▶ [Problem statement] Go to the line that contains "Click the word PASS in the logo" and transcribe from there to the end of the entries, that line and the last one included.

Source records
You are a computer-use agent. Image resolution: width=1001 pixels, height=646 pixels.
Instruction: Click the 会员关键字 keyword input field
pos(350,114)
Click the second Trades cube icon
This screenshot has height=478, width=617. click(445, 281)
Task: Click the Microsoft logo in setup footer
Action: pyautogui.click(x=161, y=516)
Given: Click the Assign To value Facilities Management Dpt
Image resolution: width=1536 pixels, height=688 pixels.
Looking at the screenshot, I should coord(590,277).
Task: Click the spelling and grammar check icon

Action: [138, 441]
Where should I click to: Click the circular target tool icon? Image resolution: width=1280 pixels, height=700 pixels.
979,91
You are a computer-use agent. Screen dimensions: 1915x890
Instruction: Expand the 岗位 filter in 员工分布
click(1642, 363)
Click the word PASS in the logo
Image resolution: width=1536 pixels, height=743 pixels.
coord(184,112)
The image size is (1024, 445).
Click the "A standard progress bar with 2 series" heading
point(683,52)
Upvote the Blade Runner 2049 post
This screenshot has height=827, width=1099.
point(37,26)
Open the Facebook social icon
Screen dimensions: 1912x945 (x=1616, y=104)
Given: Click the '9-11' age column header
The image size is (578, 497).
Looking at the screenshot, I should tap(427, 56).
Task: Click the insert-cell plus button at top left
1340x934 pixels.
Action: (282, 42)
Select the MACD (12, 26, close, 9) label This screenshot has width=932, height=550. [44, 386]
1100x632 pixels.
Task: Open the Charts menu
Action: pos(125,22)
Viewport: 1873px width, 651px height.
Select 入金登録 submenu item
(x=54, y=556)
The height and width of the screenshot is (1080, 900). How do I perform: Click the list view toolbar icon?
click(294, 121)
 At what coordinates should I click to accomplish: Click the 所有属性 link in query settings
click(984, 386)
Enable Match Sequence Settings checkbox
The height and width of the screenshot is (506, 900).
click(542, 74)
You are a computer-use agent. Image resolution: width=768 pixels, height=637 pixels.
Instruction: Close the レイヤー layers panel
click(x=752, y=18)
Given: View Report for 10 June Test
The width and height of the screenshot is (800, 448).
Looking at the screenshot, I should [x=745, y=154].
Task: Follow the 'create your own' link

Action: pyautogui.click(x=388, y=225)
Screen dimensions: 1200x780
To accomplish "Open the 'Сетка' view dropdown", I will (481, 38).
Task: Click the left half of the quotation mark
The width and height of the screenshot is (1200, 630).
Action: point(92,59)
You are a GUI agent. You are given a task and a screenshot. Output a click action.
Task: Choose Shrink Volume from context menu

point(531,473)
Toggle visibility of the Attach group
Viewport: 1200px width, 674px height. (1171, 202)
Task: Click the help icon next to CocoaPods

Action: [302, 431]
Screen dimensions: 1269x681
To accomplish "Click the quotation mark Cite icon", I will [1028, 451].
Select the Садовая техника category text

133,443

▶ [Exercise answer]
Click the word PASS in the logo
Image resolution: width=1536 pixels, height=743 pixels.
coord(184,112)
The image size is (1024, 445).
Click the "A standard progress bar with 2 series" heading
point(683,52)
Upvote the Blade Runner 2049 post
This screenshot has height=827, width=1099.
point(37,26)
Open the Facebook social icon
Screen dimensions: 1912x945 (x=1616, y=104)
Given: Click the '9-11' age column header
The image size is (578, 497).
Looking at the screenshot, I should tap(427, 56).
Task: Click the insert-cell plus button at top left
1340x934 pixels.
Action: (282, 42)
Select the MACD (12, 26, close, 9) label This screenshot has width=932, height=550. [44, 386]
1100x632 pixels.
Task: Open the Charts menu
Action: pos(125,22)
Viewport: 1873px width, 651px height.
Select 入金登録 submenu item
(x=54, y=556)
The height and width of the screenshot is (1080, 900). How do I perform: Click the list view toolbar icon?
click(294, 121)
 At what coordinates should I click to accomplish: Click the 所有属性 link in query settings
click(984, 386)
Enable Match Sequence Settings checkbox
The height and width of the screenshot is (506, 900).
click(542, 74)
You are a computer-use agent. Image resolution: width=768 pixels, height=637 pixels.
Instruction: Close the レイヤー layers panel
click(x=752, y=18)
Given: View Report for 10 June Test
The width and height of the screenshot is (800, 448).
Looking at the screenshot, I should [x=745, y=154].
Task: Follow the 'create your own' link

Action: pyautogui.click(x=388, y=225)
Screen dimensions: 1200x780
To accomplish "Open the 'Сетка' view dropdown", I will (481, 38).
Task: Click the left half of the quotation mark
The width and height of the screenshot is (1200, 630).
Action: point(92,59)
You are a GUI agent. You are given a task and a screenshot. Output a click action.
Task: Choose Shrink Volume from context menu

point(531,473)
Toggle visibility of the Attach group
Viewport: 1200px width, 674px height. (1171, 202)
Task: Click the help icon next to CocoaPods

Action: [302, 431]
Screen dimensions: 1269x681
To accomplish "Click the quotation mark Cite icon", I will [1028, 451].
Select the Садовая техника category text

133,443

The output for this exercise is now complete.